Nous ne devons pas non plus nous interdire de trouver d'autres sources de financement. La saisie des avoirs criminels en est une. En 2013, les confiscations ont atteint un niveau remarquable de 357 millions d'euros. Au premier trimestre 2014, ce ne sont pas moins de 213 millions d'euros qui ont été saisis, soit une hausse de +26% en un an. Je souhaite qu'une part plus importante de ces sommes soit consacrée au financement des forces de l'ordre, notamment, car j'ai la conviction que cela aura un impact direct en termes de renforcement de l'impact de la politique de lutte contre le crime. Le vote en première lecture, dans le cadre du projet de loi contre le terrorisme, d'un dispositif de financement de la procédure relative à la protection des collaborateurs de justice (les fameux repentis) par l'Agence de gestion et de recouvrement des avoirs saisis et confisqués (AGRASC), va dans le bon sens. Plus que jamais, nous devons aller chercher les ressources là où elles se trouvent. Il me semble sain et normal que les efforts fournis par les forces de l'ordre pour combattre la délinquance puissent ainsi trouver un juste retour. Le Gouvernement y travaille. Au-delà de l'avancée législative qui a été initiée, les discussions interministérielles sont d'ores et déjà engagées pour rendre encore ces procédures, à la fois au plan opérationnel et au plan financier.

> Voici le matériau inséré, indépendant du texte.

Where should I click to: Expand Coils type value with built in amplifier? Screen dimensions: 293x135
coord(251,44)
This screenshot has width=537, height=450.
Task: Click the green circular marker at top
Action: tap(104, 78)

Ces arbitrages visent à donner au ministère de l'intérieur, qui contribue à l'effort collectif de rétablissement des comptes publics, les moyens d'assumer les priorités que j'ai définies en matière de sécurité :

- la consolidation du dispositif des zones de sécurité prioritaires, en renforçant nos efforts ;

- la prévention de la délinquance, notamment par le développement des dispositifs de vidéo-protection, en lien avec les élus, et de l'aide aux victimes, notamment dans le cadre des violences faites aux femmes ;

- enfin la modernisation technologique de nos forces de sécurité, gage de renforcement de la confiance de nos concitoyens dans notre action et de l'efficacité des forces. Cette réflexion inclut la mise en place de statistiques sincères et fiables d'évaluation de la politique de sécurité.

Je vous remercie et souhaite maintenant pouvoir échanger avec vous.